Similar products on the company’s range include a graphene jacket, which employs the “lightest, strongest, and most conductive material ever discovered” and an electrically-charged jacket that can glow in the dark, which was named as one of TIME magazine's Best Inventions of 2018 and as Sports Gear of the Year by WIRED.
Meanwhile, the Black Squid Jacket is made from “… lasers, resin and over 2 billion disruptively-structured microscopic glass spheres” to create a black cloth that turns into a florescent, light-reflecting material when in full daylight.
However, one of the most talked-about products is a T-shirt that is made from 120 metres of carbon fibre that is woven into the cloth.
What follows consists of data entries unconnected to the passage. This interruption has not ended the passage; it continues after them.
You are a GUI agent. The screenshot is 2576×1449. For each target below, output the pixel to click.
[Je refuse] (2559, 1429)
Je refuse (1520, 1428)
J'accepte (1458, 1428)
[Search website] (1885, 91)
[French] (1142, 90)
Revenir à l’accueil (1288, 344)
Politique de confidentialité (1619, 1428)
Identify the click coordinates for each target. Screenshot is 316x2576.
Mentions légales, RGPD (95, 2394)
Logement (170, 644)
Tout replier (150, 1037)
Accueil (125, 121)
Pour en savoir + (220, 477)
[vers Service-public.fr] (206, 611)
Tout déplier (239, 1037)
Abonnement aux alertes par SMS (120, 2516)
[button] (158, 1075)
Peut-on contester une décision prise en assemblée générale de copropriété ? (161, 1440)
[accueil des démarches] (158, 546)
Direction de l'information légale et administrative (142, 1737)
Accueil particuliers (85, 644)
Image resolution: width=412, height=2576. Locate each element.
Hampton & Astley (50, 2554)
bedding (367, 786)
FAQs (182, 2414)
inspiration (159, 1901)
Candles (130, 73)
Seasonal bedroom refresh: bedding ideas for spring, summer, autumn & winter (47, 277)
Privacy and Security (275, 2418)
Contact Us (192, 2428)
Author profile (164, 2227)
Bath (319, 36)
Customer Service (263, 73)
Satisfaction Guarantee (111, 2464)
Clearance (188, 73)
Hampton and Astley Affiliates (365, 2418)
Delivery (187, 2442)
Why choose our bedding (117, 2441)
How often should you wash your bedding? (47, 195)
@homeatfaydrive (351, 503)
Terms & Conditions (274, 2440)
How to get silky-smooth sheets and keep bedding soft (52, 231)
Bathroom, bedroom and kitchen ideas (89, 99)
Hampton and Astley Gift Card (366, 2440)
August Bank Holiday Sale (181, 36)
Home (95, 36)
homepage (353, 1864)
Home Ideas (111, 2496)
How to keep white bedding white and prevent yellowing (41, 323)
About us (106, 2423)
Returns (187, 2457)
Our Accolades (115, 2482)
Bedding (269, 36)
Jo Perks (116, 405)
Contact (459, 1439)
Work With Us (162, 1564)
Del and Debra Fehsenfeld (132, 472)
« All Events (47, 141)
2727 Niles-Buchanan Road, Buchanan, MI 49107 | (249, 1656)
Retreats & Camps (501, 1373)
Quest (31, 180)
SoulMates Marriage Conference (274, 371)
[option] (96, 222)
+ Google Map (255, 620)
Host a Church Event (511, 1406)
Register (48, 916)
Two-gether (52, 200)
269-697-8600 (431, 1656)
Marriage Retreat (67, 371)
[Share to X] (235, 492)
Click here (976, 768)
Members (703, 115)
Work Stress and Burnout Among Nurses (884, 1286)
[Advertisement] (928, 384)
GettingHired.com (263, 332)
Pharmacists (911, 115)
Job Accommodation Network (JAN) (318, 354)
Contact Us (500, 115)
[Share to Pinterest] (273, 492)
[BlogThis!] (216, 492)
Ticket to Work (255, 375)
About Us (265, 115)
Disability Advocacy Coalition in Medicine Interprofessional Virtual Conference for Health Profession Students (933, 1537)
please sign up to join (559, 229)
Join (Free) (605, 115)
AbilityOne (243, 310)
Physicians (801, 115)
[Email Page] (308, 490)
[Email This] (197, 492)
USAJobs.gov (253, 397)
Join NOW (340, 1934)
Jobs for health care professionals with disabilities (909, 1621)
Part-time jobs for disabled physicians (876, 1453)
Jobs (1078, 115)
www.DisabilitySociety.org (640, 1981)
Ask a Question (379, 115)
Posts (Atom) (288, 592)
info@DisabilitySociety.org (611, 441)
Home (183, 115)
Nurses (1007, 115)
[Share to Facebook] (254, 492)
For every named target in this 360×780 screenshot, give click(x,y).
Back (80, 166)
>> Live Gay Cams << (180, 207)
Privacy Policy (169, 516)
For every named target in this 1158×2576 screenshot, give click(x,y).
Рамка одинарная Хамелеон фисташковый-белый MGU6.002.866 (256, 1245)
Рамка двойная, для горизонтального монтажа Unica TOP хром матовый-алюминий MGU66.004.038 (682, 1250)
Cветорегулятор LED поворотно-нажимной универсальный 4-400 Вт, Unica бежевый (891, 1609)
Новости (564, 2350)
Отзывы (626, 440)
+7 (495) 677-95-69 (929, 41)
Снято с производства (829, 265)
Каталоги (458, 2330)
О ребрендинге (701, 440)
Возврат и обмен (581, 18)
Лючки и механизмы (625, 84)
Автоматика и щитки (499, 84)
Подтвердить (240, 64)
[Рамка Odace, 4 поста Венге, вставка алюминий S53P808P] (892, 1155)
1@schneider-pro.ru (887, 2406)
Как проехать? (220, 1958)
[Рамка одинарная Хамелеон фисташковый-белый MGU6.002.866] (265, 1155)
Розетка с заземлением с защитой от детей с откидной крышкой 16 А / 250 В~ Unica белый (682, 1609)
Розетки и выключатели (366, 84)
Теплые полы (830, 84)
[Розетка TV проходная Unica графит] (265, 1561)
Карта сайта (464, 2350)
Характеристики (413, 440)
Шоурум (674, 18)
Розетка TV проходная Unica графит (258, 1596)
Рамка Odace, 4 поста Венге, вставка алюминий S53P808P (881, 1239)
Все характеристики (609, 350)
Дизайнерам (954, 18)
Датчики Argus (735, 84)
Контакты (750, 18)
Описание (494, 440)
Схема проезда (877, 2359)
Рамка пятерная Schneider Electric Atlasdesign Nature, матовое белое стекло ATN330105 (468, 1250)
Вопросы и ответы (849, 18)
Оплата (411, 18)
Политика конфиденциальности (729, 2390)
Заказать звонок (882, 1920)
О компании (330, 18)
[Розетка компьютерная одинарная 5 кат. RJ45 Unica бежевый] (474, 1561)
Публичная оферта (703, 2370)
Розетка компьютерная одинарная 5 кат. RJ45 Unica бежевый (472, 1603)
Due to its incredible strength (including a tensile modulus that is 5x stronger than steel), carbon fibre is usually used in supercars, military gear, and high-end sports equipment. However, when thousands of strands of carbon fibre (each thinner that a human hair) are plaited together, the result is a material that is, “… soft, breathable, and highly elastic, while the carbon fibre adds strength and abrasion resistance - acting like a ripstop to save your skin.”
While the company is keeping secret the additional costs of using cutting-edge raw materials instead of cotton and polyester, the sold-out products lines and strong demand show the value that consumers are placing in high-specification products. Using top-end, quality raw materials should no longer be seen as an extravagance but as an investment in durability, low weight, elasticity, and in the case of clothing, breathability.
With a market for carbon fibre, ceramics, and even graphene in the fashion industry, who can say what applications other modern materials such as carbon nanotubes and nanowires will find in the future.